A situação ganhou peso porque, segundo o próprio MPPI, a Prefeitura de Bom Princípio não respondeu às requisições feitas pela Promotoria. O Ofício nº 114/2026 chegou a ser reiterado, mas as informações solicitadas não foram apresentadas. Para o Ministério Público, a ausência de resposta impede a formação de uma conclusão sobre a regularidade dos pagamentos e torna necessário aprofundar a investigação. 

Por isso, a Promotoria decidiu converter a apuração preliminar em Procedimento Preparatório de Inquérito Civil, com a finalidade expressa de examinar a regularidade das vantagens pagas a agentes públicos, a possível utilização indevida do Fundeb, a legalidade dos atos administrativos e eventual prática de improbidade administrativa ou outras condutas lesivas ao patrimônio público. O procedimento não significa que as irregularidades estejam comprovadas, mas revela que o MPPI encontrou elementos suficientes para aprofundar a apuração — especialmente diante da falta de esclarecimentos do município. 

PRATO VAZIO

O Prefeito Apolinário Moraes e Jucilene Campelo Veras tiveram que dar explicações na Operação Prato Vazio, deflagrada pela Polícia Federal em fevereiro de 2024 para apurar supostas fraudes em licitações e irregularidades na aplicação de recursos da merenda escolar em Bom Princípio do Piauí. Segundo a investigação, fiscalização realizada pela CGU identificou problemas na contratação da empresa responsável pelo fornecimento e na entrega dos alimentos do PNAE, com apontamento de prejuízo de R$ 196.235,07 por produtos que teriam sido pagos, mas não fornecidos. A PF também identificou indícios de possível lavagem de dinheiro envolvendo movimentações bancárias da empresa contratada. Após analisar o material, o promotor Yan Walter Carvalho Cavalcante considerou a investigação aprofundada e determinou o arquivamento da fase preliminar, mas ordenou o ajuizamento de ação civil pública por atos de improbidade administrativa, além do encaminhamento do caso ao procurador-geral de Justiça em razão do envolvimento de autoridades com foro.
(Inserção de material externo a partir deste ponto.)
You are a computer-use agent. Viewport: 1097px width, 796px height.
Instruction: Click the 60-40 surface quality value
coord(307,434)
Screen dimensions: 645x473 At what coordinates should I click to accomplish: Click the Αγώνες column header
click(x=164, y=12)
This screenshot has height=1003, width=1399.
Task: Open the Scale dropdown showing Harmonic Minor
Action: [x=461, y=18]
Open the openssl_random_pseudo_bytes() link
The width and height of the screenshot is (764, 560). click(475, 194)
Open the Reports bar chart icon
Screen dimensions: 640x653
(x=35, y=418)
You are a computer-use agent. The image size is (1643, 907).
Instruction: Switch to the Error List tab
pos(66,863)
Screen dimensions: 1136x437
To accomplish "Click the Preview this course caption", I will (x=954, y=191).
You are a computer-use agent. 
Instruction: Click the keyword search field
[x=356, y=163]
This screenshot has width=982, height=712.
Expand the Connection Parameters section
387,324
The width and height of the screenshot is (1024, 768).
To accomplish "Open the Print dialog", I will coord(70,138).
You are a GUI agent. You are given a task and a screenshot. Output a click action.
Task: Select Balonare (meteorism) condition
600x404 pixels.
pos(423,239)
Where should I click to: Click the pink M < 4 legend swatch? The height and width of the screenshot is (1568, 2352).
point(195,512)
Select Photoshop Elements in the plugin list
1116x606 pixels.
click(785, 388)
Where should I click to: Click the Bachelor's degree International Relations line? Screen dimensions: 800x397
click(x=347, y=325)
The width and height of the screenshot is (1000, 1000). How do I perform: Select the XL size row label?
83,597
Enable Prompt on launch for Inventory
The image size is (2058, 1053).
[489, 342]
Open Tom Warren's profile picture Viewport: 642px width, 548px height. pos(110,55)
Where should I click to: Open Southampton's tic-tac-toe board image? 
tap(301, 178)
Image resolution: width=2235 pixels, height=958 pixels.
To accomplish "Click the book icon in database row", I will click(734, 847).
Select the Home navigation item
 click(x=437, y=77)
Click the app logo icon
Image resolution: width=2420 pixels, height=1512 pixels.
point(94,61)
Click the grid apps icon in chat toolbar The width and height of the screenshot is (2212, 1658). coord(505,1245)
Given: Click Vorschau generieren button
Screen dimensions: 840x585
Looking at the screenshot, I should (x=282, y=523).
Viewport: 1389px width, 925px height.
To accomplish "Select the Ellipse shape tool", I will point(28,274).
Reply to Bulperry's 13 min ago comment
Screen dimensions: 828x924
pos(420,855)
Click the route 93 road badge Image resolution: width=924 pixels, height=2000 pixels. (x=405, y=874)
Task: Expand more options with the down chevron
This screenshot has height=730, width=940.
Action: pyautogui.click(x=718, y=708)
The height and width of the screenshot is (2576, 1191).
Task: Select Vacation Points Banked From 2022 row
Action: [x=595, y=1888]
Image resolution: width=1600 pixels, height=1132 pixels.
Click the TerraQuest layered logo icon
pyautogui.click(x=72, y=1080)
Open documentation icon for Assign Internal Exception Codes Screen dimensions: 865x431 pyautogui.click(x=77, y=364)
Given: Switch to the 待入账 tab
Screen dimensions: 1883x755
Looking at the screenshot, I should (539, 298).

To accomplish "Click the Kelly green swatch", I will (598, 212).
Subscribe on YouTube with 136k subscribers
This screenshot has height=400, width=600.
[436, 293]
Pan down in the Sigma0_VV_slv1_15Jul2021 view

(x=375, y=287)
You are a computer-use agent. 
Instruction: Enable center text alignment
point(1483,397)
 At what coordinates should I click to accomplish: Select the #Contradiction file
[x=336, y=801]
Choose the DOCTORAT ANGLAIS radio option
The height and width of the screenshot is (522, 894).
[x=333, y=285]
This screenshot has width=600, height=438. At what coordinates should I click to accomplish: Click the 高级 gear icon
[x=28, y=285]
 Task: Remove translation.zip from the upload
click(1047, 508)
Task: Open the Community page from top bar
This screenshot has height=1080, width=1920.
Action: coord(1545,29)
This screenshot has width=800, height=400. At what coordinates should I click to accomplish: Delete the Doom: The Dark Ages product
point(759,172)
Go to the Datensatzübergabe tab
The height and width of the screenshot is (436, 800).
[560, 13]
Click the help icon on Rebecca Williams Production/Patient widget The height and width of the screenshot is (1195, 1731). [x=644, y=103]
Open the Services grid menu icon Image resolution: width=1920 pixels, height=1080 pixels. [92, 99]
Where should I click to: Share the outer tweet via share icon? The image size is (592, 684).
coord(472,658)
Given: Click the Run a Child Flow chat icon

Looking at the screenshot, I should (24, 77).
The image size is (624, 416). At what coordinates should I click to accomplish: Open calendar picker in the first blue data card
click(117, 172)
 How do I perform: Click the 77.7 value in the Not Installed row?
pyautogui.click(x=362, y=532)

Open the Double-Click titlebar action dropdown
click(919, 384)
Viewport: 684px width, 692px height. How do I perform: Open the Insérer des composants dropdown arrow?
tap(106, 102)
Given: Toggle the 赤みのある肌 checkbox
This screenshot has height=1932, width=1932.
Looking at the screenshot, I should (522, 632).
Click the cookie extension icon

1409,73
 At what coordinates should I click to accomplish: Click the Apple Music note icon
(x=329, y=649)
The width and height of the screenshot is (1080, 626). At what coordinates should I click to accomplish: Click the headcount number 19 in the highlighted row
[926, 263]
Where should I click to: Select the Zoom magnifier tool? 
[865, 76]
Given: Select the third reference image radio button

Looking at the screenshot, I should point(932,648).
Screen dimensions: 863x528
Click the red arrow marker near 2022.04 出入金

À época, em nota a defesa do Prefeito Apolinário Costa Morais contestou a acusação e afirma que o inquérito policial está suspenso (sobrestado) por falta de elementos comprobatórios de culpa. Sustenta ainda que o procedimento do MP representa apenas uma etapa de apuração sobre possível improbidade e que o prefeito foi chamado a apresentar defesa, destacando que não existe, até o momento, condenação ou prova concreta de que tenha cometido o crime atribuído a ele. A defesa também critica eventual antecipação de culpa pela imprensa e afirma que isso poderia causar injustiça ao investigado.